◆ SOURCE INFORMATION ◆
::::::::
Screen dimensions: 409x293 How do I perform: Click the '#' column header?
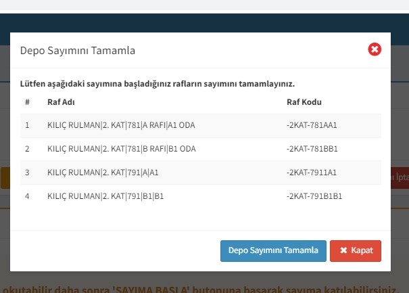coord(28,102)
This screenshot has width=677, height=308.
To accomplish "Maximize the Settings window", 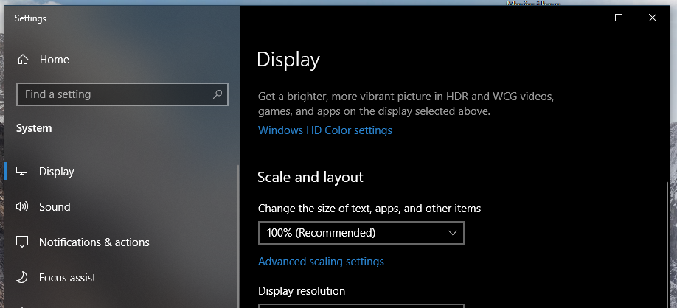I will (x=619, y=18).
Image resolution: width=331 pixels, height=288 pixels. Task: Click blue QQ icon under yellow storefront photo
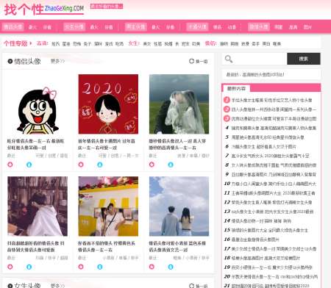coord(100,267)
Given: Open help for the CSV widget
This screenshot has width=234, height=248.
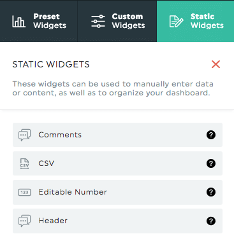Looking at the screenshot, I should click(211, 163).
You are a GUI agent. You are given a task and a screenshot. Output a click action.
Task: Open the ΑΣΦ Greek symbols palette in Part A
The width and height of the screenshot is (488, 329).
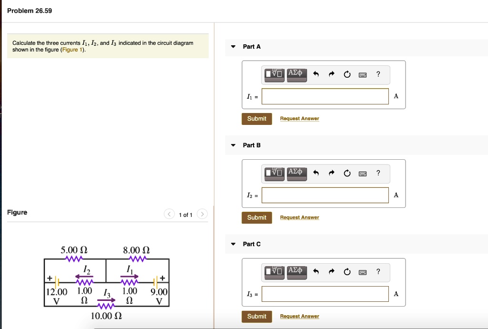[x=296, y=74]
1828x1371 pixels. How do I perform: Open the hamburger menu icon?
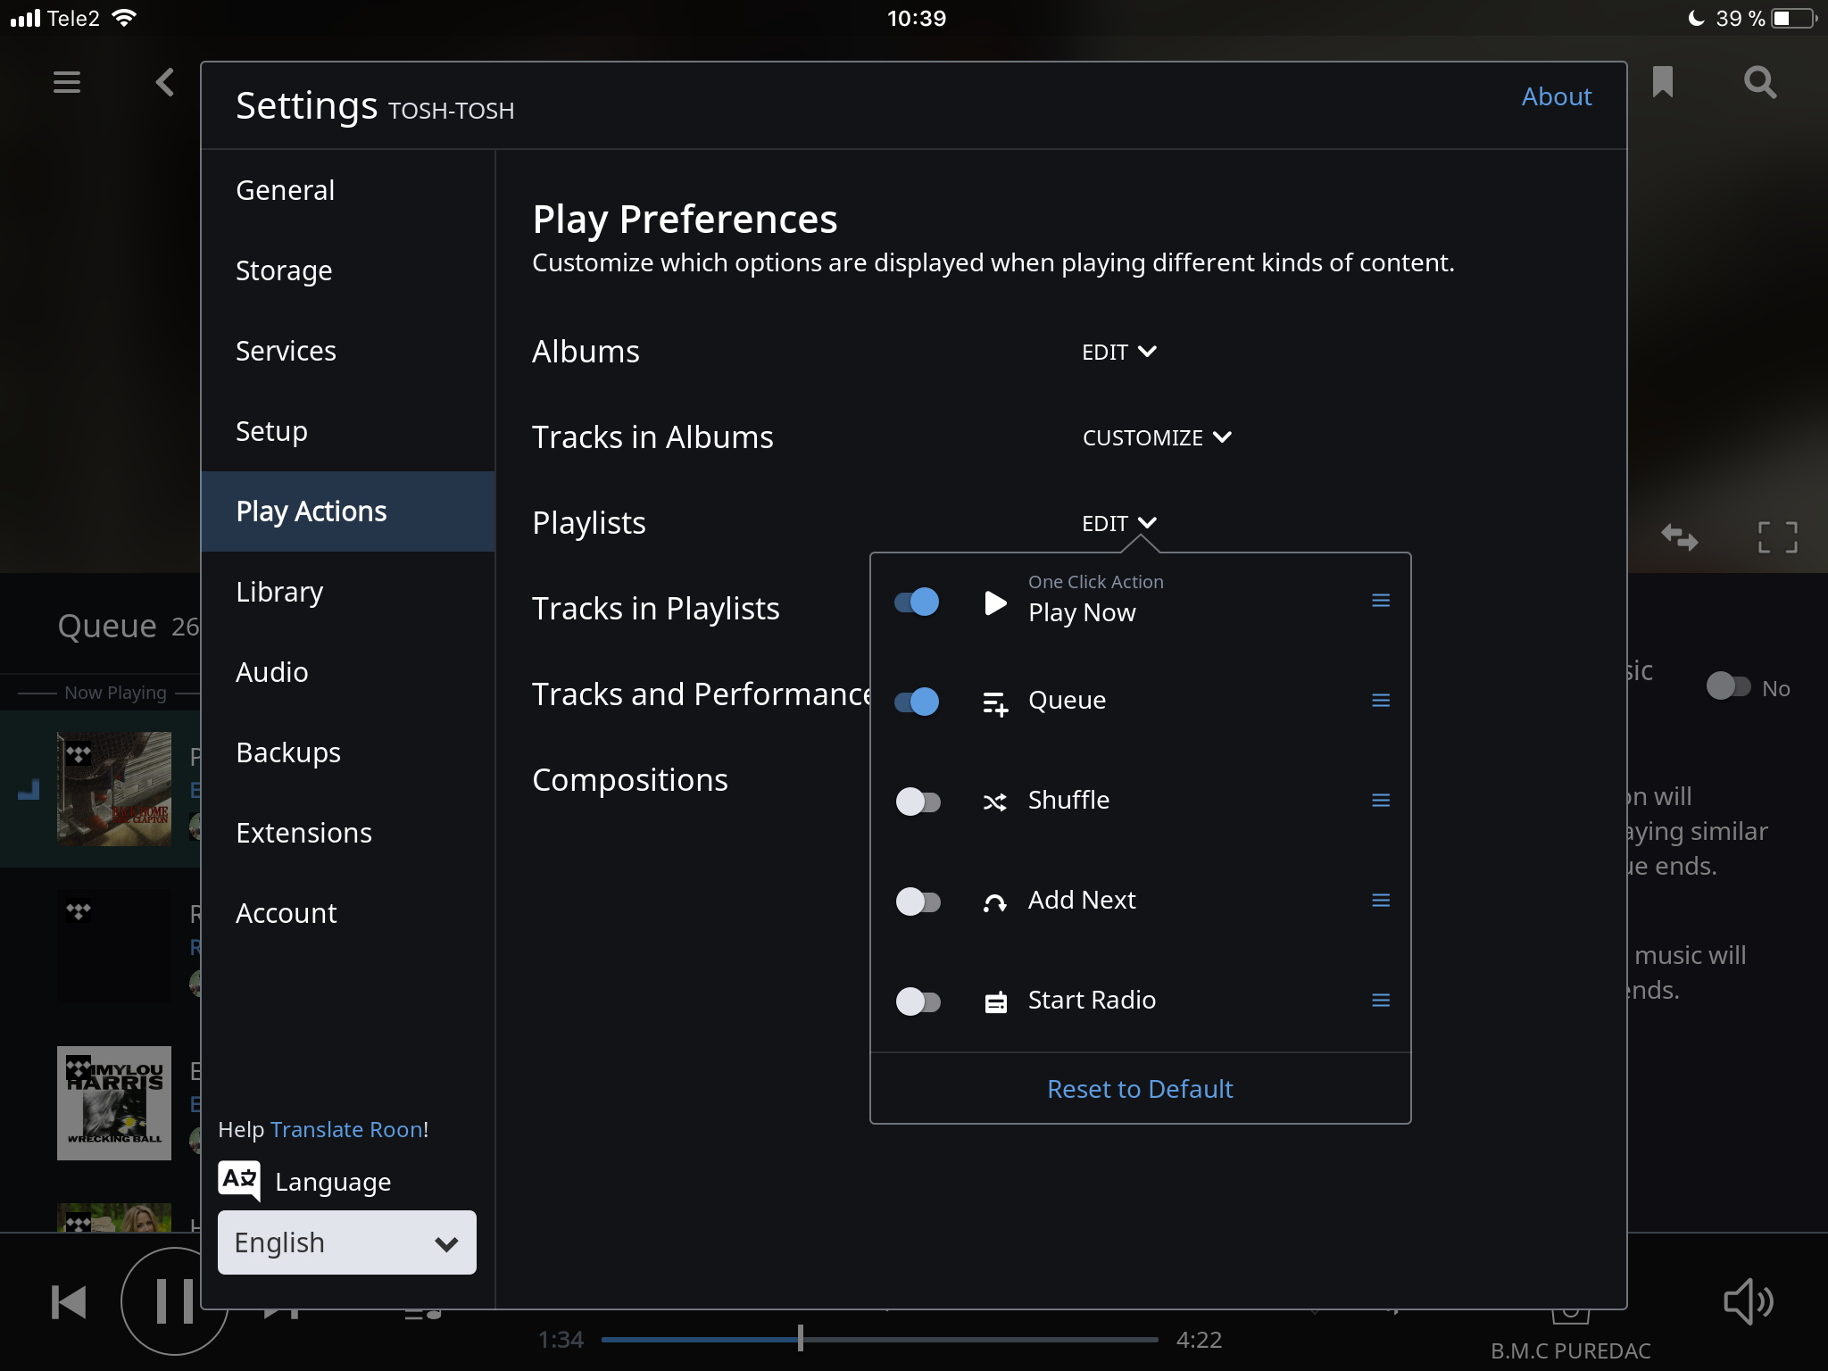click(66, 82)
::::::::
◆ EXERCISE AIM ◆
Your copy should hold only the lines from the line with "You are a GUI" through the end of the data above, both ends included, transcribed exactly and without pictures.

◆ COMPLETED TASK ◆
You are a GUI agent. You are given a task and a screenshot. Output a click action.
Task: Open the ΑΣΦ Greek symbols palette in Part A
The width and height of the screenshot is (488, 329).
[x=296, y=74]
1828x1371 pixels. How do I perform: Open the hamburger menu icon?
click(66, 82)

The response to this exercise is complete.